▸ **What to do**
Would you please return the lines of the entries below starting at the line that has "Task: Select the" and ending at the line that has "The image size is (1389, 868).", both included, exactly as they are?

▸ **Records for the task**
·····
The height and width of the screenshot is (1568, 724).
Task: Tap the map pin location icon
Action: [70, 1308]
·····
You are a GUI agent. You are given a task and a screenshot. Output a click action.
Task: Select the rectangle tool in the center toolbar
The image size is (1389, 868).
·····
▸ **Exercise answer**
Task: Select the rectangle tool in the center toolbar
The image size is (1389, 868).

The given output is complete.